Monday, November 05, 2007

Integration for Idiots, Part II: Background and Background Subtraction

Series by Ali and TBV

In Part I, we saw how selection of the left-right integration limits affects the computed and reported results of a peak with a known value.

Having looked at left and right, let's look at up and down.

Up is defined by the top of the peaks in question, so there is nothing to be done there. But down at the bottom, unlike the clean theoretical examples in Part I, there is in reality background noise, and we need to decide what to do about it.

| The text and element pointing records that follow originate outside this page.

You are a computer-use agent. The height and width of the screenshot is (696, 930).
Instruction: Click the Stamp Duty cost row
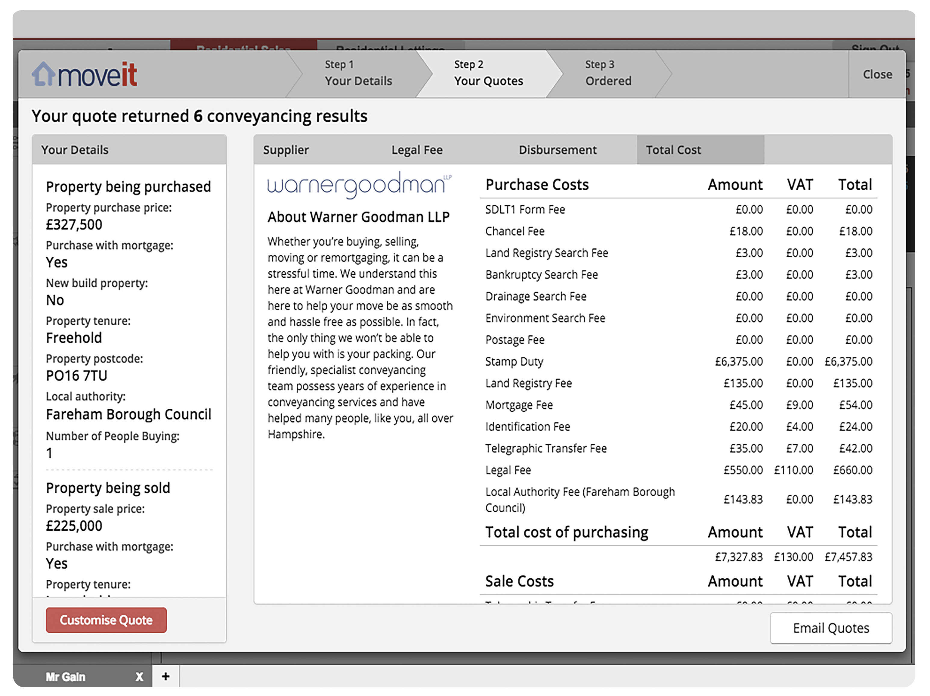pyautogui.click(x=514, y=361)
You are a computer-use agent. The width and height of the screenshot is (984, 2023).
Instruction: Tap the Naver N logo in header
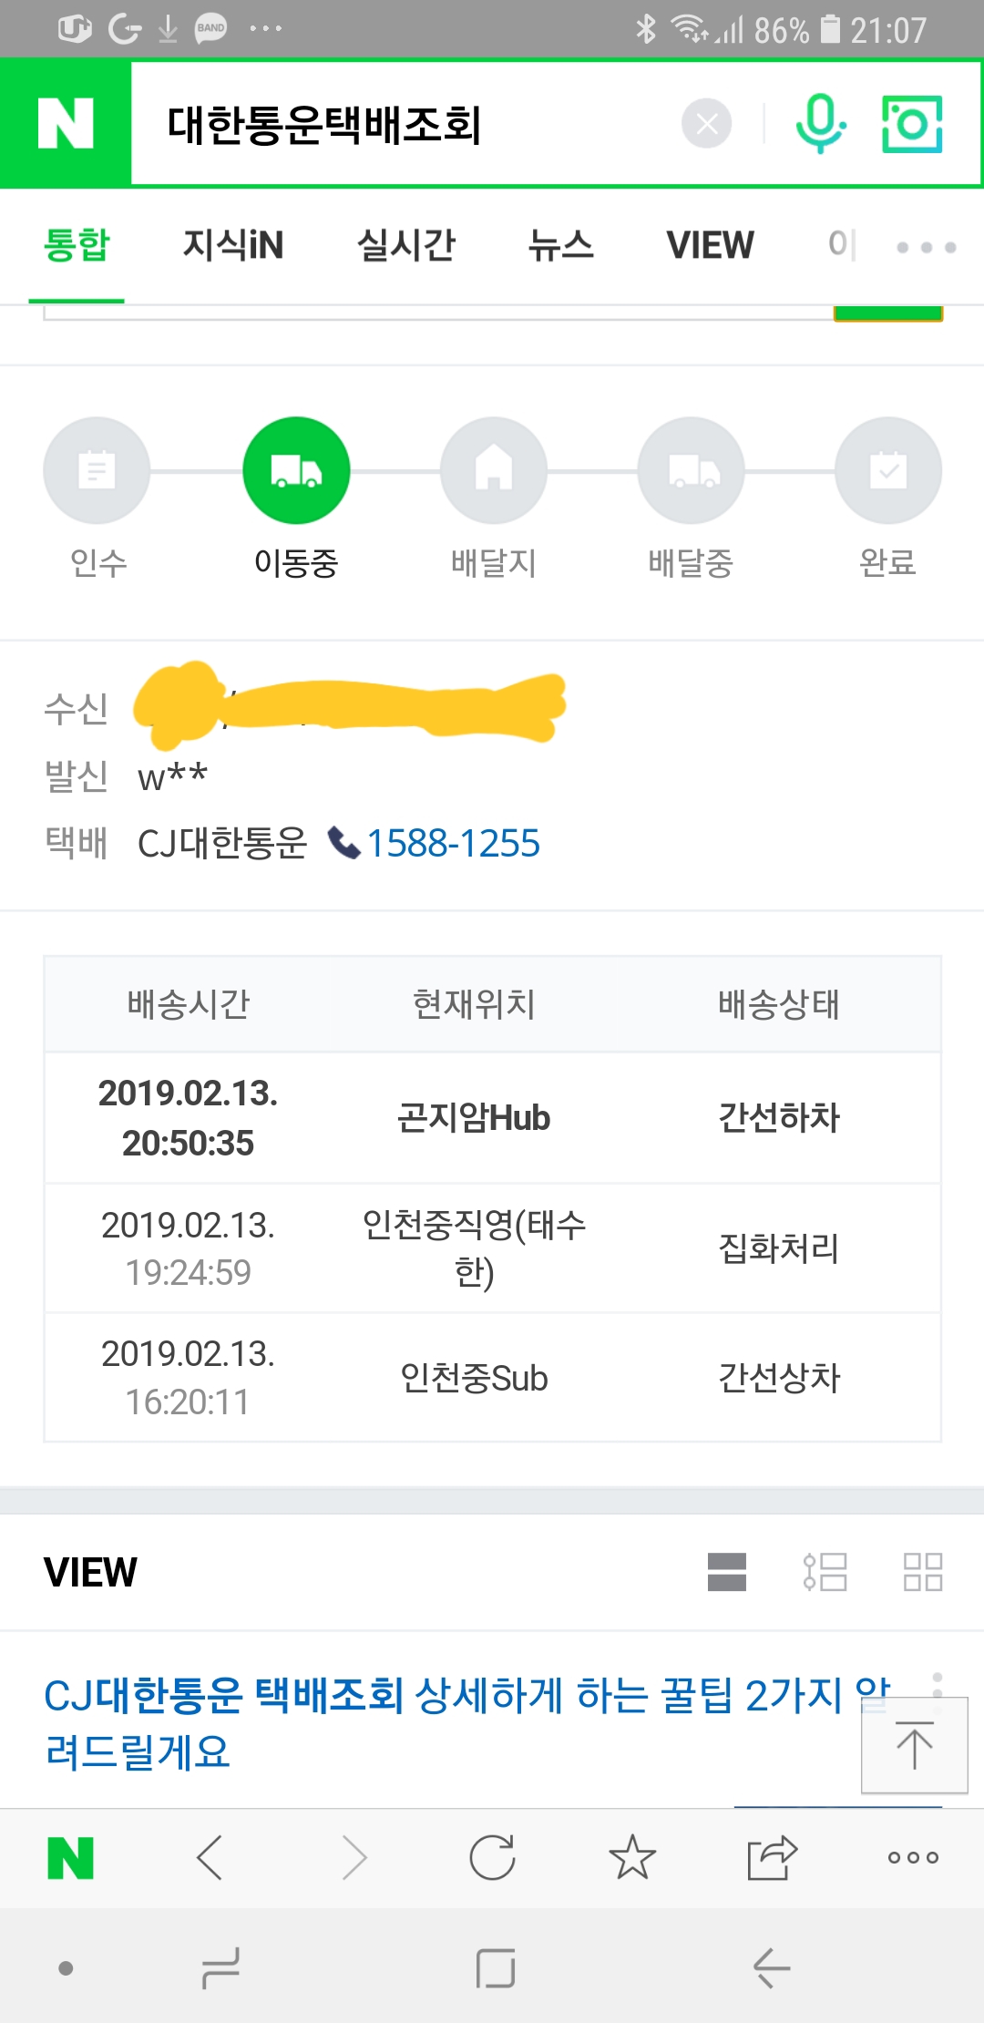(66, 124)
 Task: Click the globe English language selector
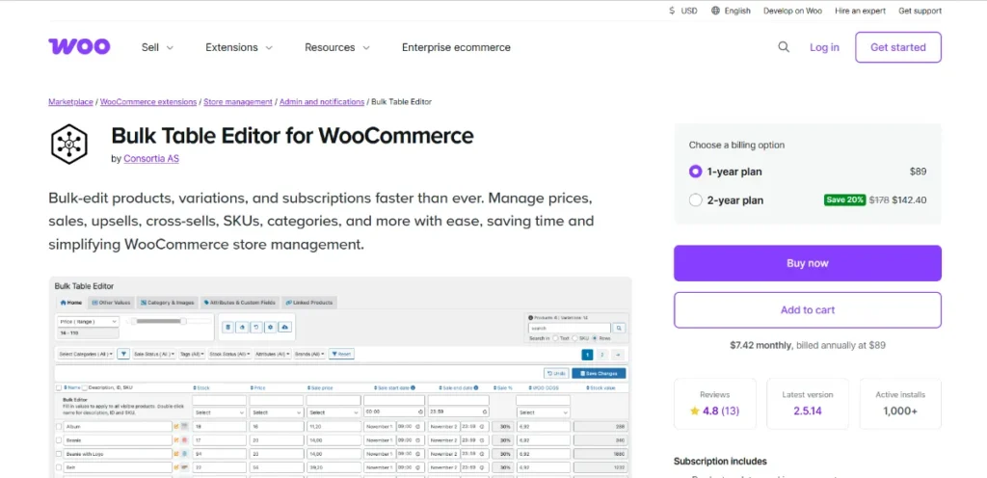pos(731,11)
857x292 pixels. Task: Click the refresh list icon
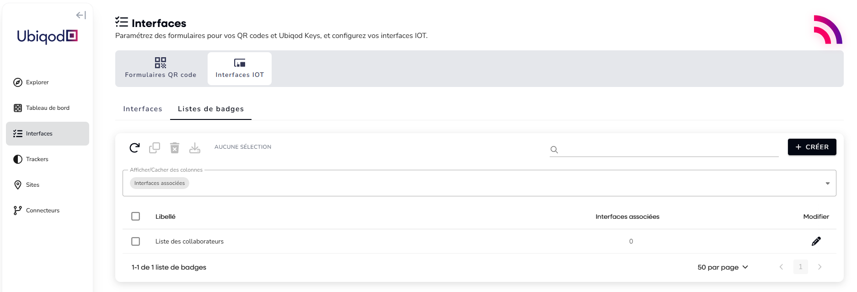point(134,147)
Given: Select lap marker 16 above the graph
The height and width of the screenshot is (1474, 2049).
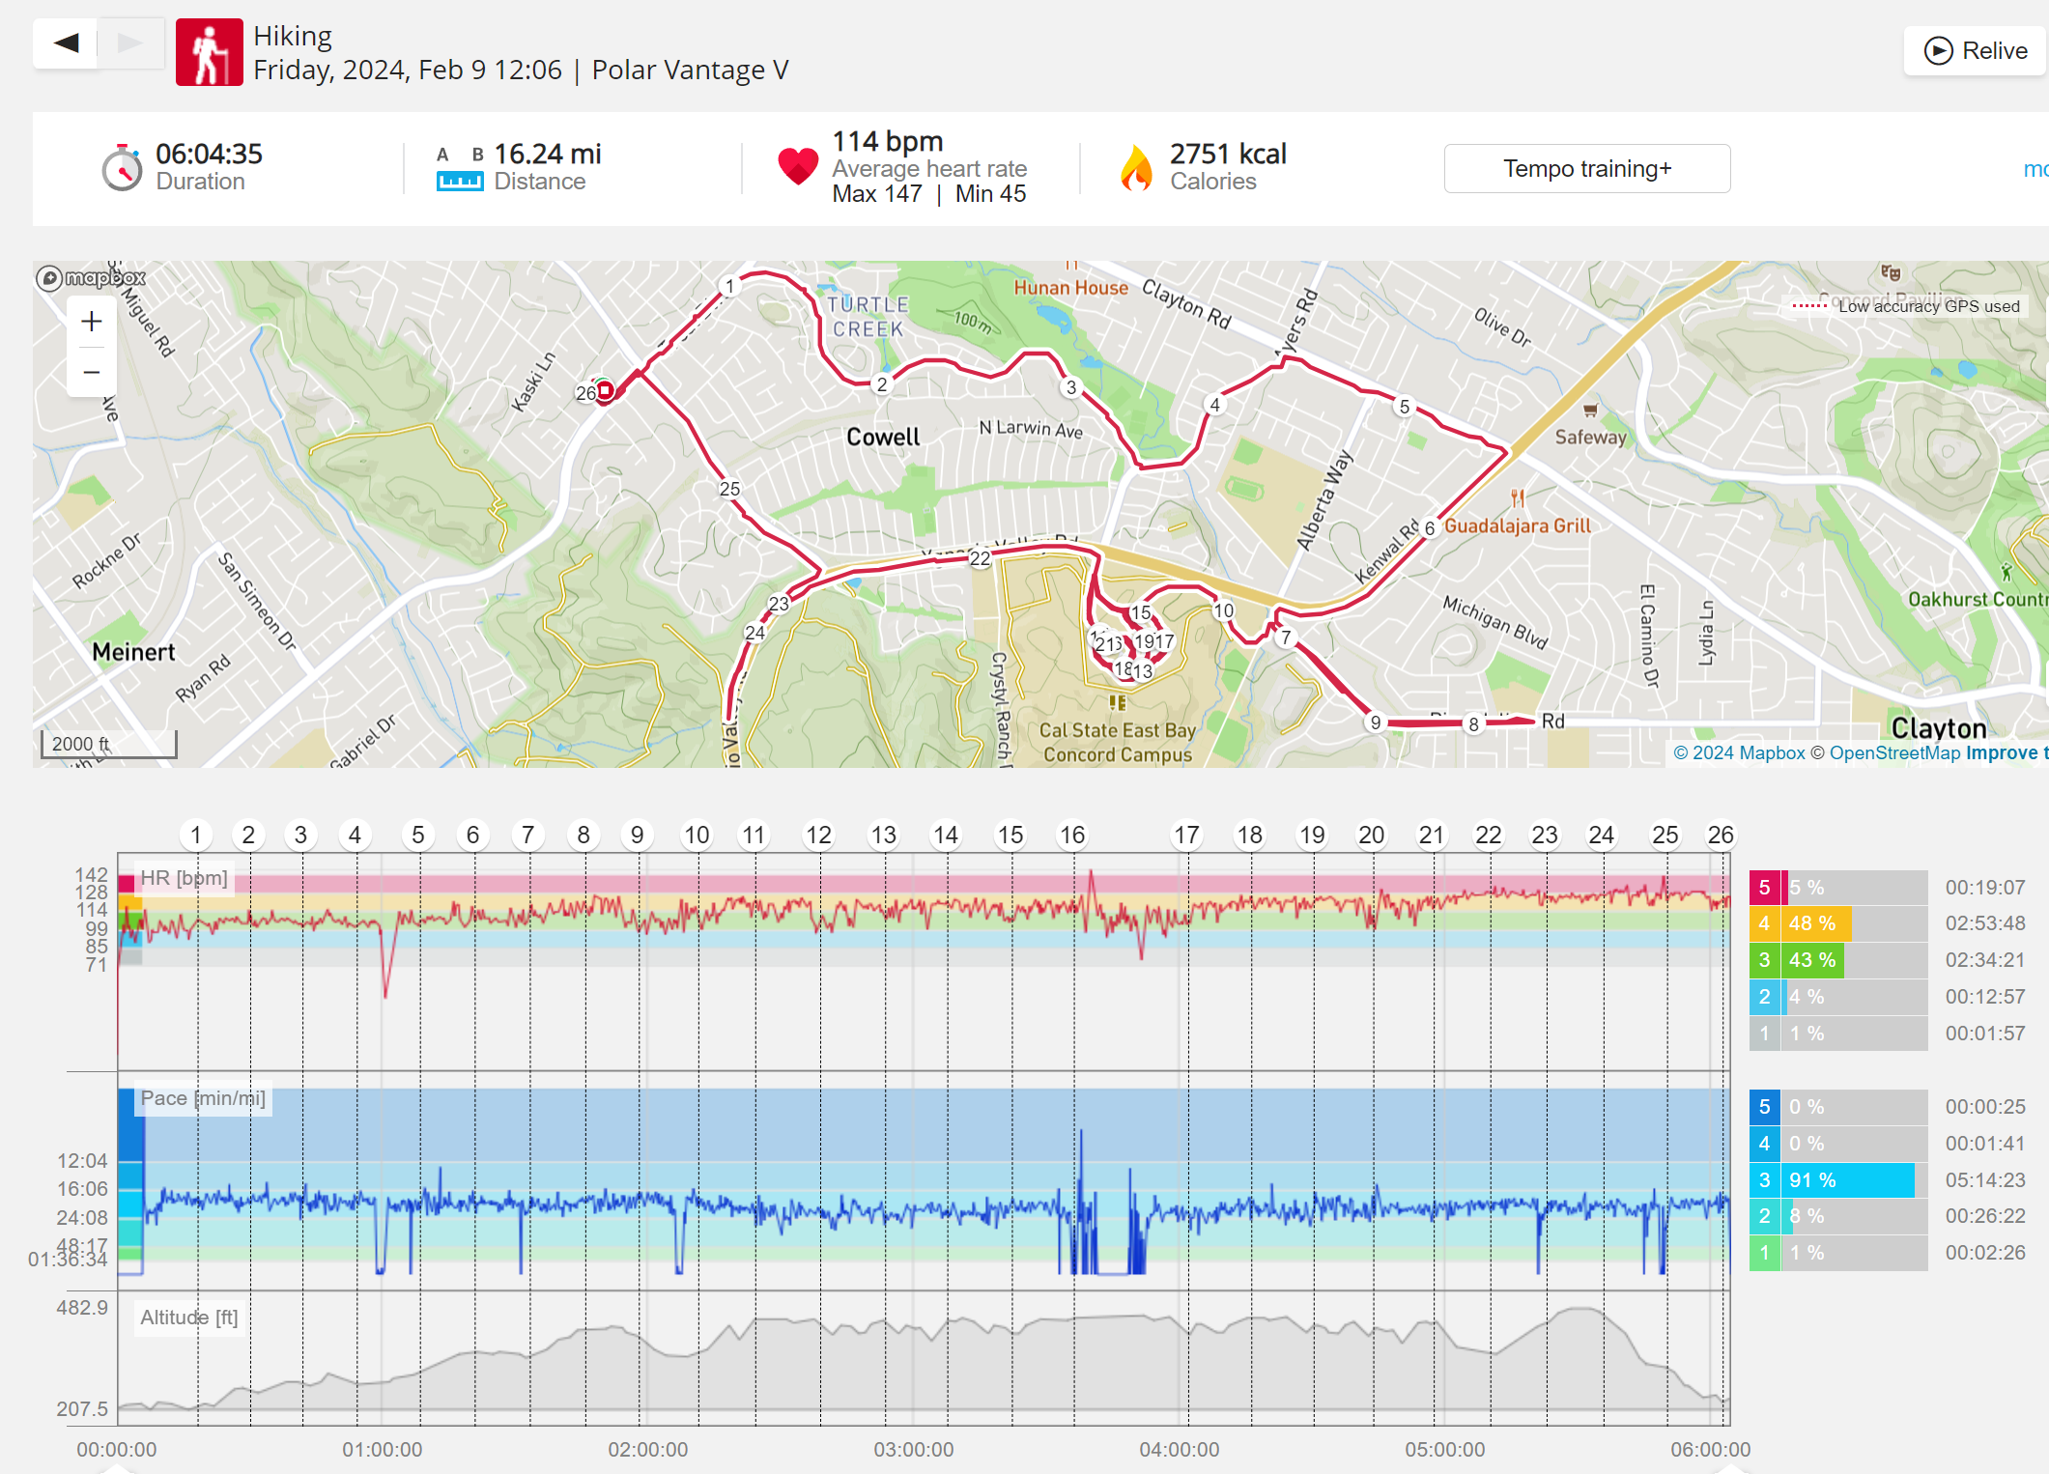Looking at the screenshot, I should tap(1072, 835).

Figure 6: Illustrates the addition of background noise to the peak. The background has been given a true o/oo of -50 (similar to that present during Floyds analysis). With good background removal, the measured value is -27. The true value for this peak is -27.



Figure 7: Illustrates the effect of incomplete background removal. The residual background in the peak results in a measurement of -30.9. The true value for this peak is -27.



Figure 8: Illustrates the effect of no background removal. The residual background in the peak results in a measurement of -38.6. The true value for this peak is -27.



Figure 9: Illustrates the addition of sloping background noise to the peak. The background has been given a true o/oo of -50 (similar to that present during Floyds analysis). With good background removal, the measured value is -27. The true value for this peak is -27.



Figure 10: Illustrates the effect of incomplete background removal. The residual background in the peak results in a measurement of -30.2. The true value for this peak is -27.


Therefore, we see clearly that decisions made for background subtraction have significant effects on the computed results, and that sloping backgrounds complicate matters making the background subtraction more difficult to select.

These complications are true in the simplest, clearest possible examples with peaks having known values.

In Part III, we'll look at the confusing effects of neighboring peaks.


2 comments:

Larry said...

TBV and Ali -

I think you guys are trying to point out some theoretical problems in terms of determining the areas of peaks. But I'm losing the feel of the problem we're trying to address in real world terms.

1. In part one of your Idiots course, it was clear we were talking about IRMS graphs, because that's where you see the problem with overlapping peaks. In parts II and III, are we now talking about issues that can affect both GC/MS and IRMS peaks? I think so, but you've moved from part I to part II without saying that we're looking at more than one kind of graph now.

2. I would think that in theory, the problem in part II is the same as the problem in part I, which is that we have to correctly identify where a peak begins and ends. Presumably, if you know where your peak begins, you've solved the background subtraction problem, because the point at the very beginning of the peak has a y-axis value of zero. Or am I missing something?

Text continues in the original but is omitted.